Appalachia Appalachian Dialect

Being Backwards



adjective Reserved, shy, bashful.
1862 (in 1999 Davis Civil War Letters) 49 if that should be the result after a thorough acquaintance, I shall not be backward in making it known to you. 1969 GSMNP-38:95 they’d tell you right at once what they believed. They wasn’t a bit backward about talking. 1991 Beverley Old Mt Idiom 146 Eat all you want. Don’t be backward none. 1999 Montgomery File A lot of mountain people are kind of backward, but I don’t care to talk to nobody (40-year-old woman, Del Rio TN).

Dictionary of Smoky Mountain English


I’ve always been a bit backward especially when I was young. Many times folks would try to talk to me when I was a child and if Pap or Granny weren’t handy to hide behind I’d often just look at them and never say a word.
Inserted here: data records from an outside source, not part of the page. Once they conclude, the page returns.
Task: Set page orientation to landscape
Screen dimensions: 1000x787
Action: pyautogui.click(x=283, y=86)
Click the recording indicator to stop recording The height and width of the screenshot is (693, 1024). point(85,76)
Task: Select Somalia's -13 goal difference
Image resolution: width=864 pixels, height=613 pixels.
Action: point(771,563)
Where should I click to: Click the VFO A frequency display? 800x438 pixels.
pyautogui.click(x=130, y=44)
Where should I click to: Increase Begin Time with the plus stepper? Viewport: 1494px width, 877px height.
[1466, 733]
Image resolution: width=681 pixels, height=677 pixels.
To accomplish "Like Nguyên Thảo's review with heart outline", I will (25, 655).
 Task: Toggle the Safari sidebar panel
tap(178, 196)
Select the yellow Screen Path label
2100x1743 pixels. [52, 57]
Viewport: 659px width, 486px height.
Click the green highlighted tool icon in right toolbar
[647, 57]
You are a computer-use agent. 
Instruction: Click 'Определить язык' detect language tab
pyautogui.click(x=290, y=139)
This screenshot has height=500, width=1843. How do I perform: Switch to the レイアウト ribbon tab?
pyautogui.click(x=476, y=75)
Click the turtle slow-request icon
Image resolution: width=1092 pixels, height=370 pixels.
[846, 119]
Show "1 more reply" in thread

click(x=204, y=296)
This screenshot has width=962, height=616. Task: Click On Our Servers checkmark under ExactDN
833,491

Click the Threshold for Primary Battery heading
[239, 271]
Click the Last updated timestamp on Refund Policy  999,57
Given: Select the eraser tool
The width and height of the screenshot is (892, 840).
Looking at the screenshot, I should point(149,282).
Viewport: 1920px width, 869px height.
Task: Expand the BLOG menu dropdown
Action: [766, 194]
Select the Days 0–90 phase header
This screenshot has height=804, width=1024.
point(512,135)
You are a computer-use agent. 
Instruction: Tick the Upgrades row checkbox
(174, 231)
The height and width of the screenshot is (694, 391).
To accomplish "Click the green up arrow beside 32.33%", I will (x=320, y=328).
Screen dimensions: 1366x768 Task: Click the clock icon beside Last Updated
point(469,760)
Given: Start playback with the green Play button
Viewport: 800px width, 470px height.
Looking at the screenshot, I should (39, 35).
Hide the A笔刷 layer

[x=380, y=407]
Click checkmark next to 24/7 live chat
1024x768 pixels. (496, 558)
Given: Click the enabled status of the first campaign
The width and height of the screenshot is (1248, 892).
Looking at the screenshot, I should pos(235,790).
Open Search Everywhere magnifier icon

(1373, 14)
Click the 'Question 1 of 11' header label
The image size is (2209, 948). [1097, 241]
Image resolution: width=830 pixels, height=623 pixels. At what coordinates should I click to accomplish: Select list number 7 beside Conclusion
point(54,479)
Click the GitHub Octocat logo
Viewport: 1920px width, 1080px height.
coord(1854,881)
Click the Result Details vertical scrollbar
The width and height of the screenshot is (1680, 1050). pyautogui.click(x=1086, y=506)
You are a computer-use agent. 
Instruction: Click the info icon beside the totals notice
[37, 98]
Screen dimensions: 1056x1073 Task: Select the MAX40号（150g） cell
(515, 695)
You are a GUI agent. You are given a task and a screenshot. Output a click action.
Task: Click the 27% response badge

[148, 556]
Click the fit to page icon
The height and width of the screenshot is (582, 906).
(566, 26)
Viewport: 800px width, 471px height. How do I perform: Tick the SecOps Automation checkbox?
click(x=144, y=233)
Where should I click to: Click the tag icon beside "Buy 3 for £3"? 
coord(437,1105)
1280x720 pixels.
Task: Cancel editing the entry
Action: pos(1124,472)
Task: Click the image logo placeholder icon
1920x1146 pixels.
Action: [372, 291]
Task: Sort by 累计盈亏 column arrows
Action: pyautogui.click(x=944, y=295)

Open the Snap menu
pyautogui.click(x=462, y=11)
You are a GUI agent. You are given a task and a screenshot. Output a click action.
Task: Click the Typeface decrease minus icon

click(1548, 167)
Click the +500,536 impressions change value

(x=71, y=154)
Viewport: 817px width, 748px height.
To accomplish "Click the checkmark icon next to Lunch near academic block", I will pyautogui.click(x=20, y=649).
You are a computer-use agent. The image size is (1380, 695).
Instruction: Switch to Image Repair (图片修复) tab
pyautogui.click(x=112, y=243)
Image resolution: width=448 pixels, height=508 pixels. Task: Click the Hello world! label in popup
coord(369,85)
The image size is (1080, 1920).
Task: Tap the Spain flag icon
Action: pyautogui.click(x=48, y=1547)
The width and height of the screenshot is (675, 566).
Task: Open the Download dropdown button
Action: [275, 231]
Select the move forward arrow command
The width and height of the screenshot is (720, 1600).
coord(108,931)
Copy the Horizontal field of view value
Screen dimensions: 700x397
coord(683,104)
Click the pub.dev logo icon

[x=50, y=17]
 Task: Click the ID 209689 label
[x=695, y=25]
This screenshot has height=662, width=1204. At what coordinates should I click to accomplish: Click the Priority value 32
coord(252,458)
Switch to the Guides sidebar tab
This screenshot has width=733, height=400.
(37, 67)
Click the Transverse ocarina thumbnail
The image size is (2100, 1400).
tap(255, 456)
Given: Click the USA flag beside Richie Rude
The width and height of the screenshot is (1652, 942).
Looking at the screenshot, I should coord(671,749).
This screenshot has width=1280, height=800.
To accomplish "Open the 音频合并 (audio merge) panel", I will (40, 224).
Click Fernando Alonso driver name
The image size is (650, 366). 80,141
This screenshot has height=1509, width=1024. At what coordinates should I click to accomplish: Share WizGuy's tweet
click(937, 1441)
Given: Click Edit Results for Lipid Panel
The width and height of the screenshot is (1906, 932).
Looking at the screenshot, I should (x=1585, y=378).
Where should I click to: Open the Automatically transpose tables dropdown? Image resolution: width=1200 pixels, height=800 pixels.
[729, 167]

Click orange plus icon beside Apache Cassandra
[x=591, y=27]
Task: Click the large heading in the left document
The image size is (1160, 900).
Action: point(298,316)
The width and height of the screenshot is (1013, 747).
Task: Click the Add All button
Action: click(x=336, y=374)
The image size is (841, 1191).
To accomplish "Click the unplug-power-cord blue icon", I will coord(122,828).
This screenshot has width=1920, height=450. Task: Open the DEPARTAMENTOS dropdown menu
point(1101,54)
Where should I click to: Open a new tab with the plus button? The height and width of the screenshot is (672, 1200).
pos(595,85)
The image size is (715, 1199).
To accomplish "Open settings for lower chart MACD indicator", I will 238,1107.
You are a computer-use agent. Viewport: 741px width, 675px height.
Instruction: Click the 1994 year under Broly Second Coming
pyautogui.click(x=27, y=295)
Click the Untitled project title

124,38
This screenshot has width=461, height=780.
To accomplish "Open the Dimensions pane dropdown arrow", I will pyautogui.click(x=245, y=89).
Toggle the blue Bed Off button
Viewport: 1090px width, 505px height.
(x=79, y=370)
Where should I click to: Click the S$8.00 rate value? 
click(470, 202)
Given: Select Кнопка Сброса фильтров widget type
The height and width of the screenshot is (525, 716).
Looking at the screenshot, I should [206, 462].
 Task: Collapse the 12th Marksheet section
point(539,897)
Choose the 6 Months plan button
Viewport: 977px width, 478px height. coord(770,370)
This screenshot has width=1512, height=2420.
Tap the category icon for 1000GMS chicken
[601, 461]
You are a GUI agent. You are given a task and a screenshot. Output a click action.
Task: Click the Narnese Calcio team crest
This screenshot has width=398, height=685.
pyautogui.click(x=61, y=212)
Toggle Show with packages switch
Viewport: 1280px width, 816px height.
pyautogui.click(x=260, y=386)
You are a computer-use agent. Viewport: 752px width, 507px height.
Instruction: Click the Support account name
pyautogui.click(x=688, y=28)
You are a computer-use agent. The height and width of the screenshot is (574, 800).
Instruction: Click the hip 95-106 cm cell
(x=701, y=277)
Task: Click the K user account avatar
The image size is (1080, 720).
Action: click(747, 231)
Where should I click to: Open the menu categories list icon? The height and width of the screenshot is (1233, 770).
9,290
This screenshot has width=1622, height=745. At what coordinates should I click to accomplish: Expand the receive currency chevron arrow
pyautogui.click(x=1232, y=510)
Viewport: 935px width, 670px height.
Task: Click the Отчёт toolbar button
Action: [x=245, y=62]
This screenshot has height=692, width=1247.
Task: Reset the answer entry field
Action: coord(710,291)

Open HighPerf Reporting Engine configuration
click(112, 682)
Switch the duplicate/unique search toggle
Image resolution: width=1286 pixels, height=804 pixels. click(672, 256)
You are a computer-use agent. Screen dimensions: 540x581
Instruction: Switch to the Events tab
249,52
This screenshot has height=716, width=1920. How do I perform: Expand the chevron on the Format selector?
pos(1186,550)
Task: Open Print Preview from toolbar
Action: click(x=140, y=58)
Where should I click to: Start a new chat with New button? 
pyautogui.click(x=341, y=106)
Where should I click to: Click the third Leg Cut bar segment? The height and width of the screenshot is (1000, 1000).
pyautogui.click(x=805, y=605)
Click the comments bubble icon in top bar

The other day Granny and I were talking about a family we were friends with over in Moccasin Creek. I told Granny a story about them I’d never told her before.

The oldest son became song leader at the small Baptist church they attended and he begged Granny to come see him lead the choir. I don’t remember why, but only Granny and I went to church one Sunday to see him.

The church was so small that the Sunday School classes were mostly just divided up among the pews. The children were sent to the far right corner in the front and although I would have rather stayed with Granny and the other women I was cajoled into going along with the younger son of the family.

The Sunday school teacher said we were going to pray and she wanted each of us to name something to pray about. All around the circle of kids different items were offered up for prayer. Everything from sick family members to people in financial need was mentioned. Until my turn came around.

The teacher encouraged me to say something, but I only looked at her. She kept trying to pry something out of me until finally the younger son of the family told her “Don’t worry none, she don’t talk to nobody.”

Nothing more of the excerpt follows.